Managing water supply interruptions and alternative sources: pressure and level monitoring for a spa hotel

Hospitality businesses struggle to ensure a frictionless, pleasant stay for their guests. However, something as trivial as water supply system disruptions, especially recurring ones, can compromise their efforts irreversibly. Complaints, refund requests, and negative reviews can cause irreparable damages on reputation and revenues. Hotel managers need to monitor water supply and secure a backup. Switching quickly to an alternative water supply source requires installation of a local water tank, well drilling, and water pressure / level monitoring solution. ThingsLog – low-power data logger products and remote monitoring and metering solution provider – comes to rescue.

The problem: managing outages and alternative water supply sources effectively

The manager of a four-star spa hotel in Velingrad has reached out to ThingsLog for a solution of a long-standing problem with the water supply system.

Velingrad is a popular spa resort, celebrated for its more than 80 mineral water springs and fascinating nature. However, the dilapidated public water supply infrastructure in Velingrad suffers from frequent interruptions. Each network breakdown would mean shutting down the water supply in the hotel premises for half a day to a full day. That would lead to outraged guest checking out and snowballing demands for compensation.


In order to address the issue, the hotel manager has placed a 10 m3 water tank in the hotel backyard. In case of emergency, the hotel staff would turn on a couple of valves and the hotel would tap reserve water from the tank. The water in the tank is replenished via pumping from an underground well via a pump, which also has to be switched on and off manually.

This setup has alleviated the main shortcomings but there were still a lot of manual steps that could fail.  The hotel staff needed to be aware of impending water supply shutdowns and activate the backup source before customer complaints start pouring in. On a couple of occasions, inept manual handling of the tank interconnections resulted in reversing the flow direction from the tank straight back into the public water supply network.

The solution: remote monitoring of pipe pressure, tank level, and water consumption

The hotel has implemented remote monitoring of pipe pressure, tank level, and water consumption as a service. Pressure monitoring set of sensors and data loggers detect pressure drops in the main water supply network signaling of a potential leak and imminent cut-off of running water.
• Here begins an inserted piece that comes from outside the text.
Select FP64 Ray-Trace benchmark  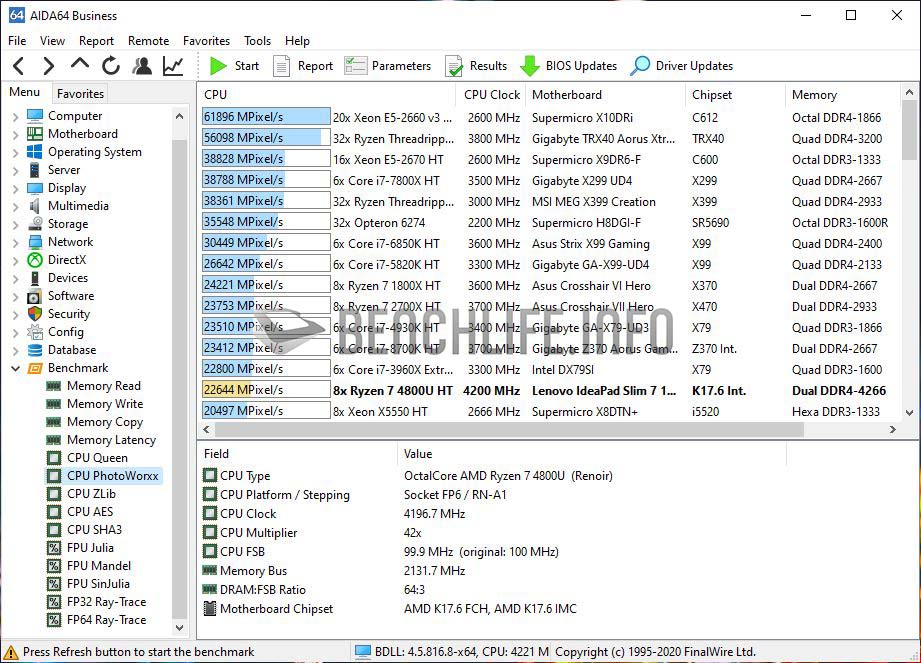click(x=106, y=620)
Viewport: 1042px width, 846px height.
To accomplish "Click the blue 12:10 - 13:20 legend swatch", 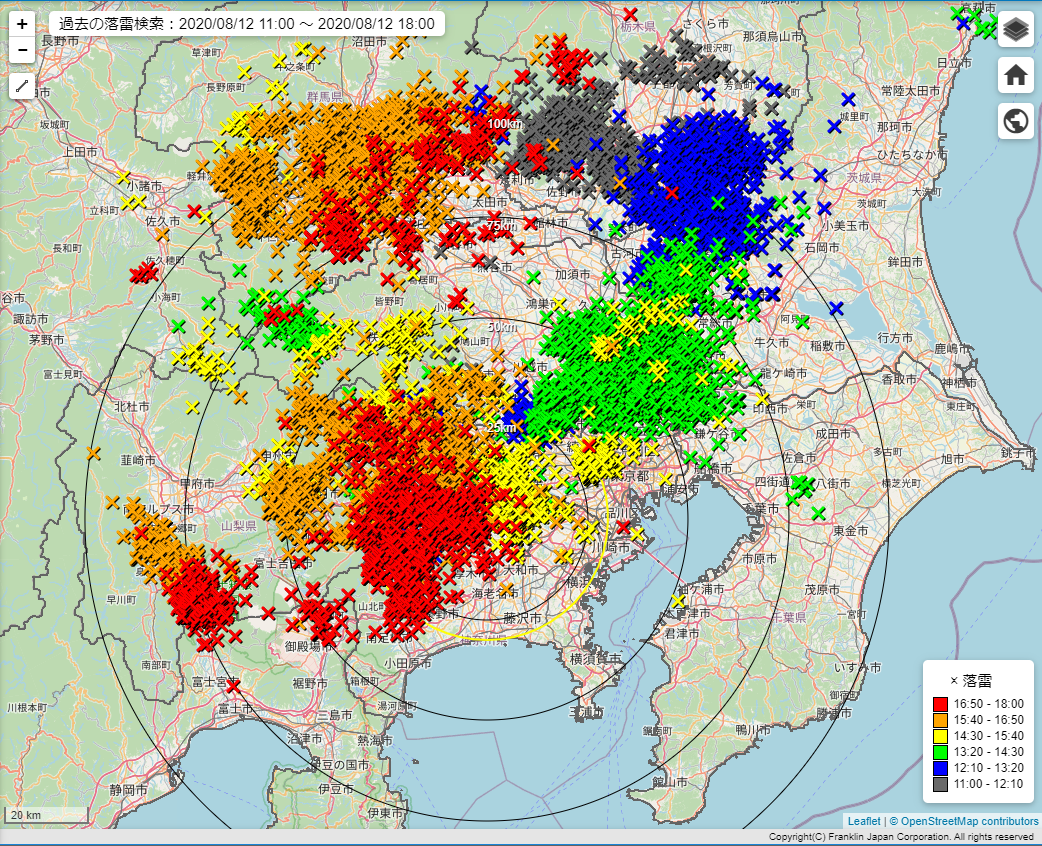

In those cases, ThingsLog sets off a ‘low pressure’ alarm to the reception desk, as well as mobile app notifications to the hotel manager and the owner.

As soon as the personnel switches on the backup water supply, the pressure monitoring system sends confirmation that the pressure has stabilized and the hotel water system is operating normally. The pressure monitrong system by ThingsLog is also configured to indicate when the main water supply is restored, and the tank water supply has to be switched off. On the other hand, tank level sensors trigger alarms as soon as the water reserves are close to depletion. The water well pump is turned on only when available volume falls below 20% of the tank capacity.

Through a combination of smart level and pressure sensors, data loggers, configurable alarms, and analytics platform capabilities, the ThingsLog client now monitors and manages water supply operations and water consumption data with precision and timeliness.

Client benefits from water consumption data logging: utility bill savings, clamp down on leaks

The word has spread and our client’s reputation (as reflected in the visitor score) has improved. Unlike its competitors in the area, the hotel does not tolerate inconvenience for its guests. Our client tackles the chronic water supply issues more quickly and with confidence.

Rigorous water consumption monitoring has made a huge difference. Consumption pattern tracking and careful data analysis on the ThingsLog platform has revealed instances of water squander to be addressed. For example, bathroom tap left running unattended makes 10% of the monthly consumption. ThingsLog has also pinpointed leaks of mineral water in the spa facilities and in the irrigation system that would generate substantial losses during the summer season. Following closing those gaps, the hotel management has reported water utility bill savings of around 15% on an annual basis.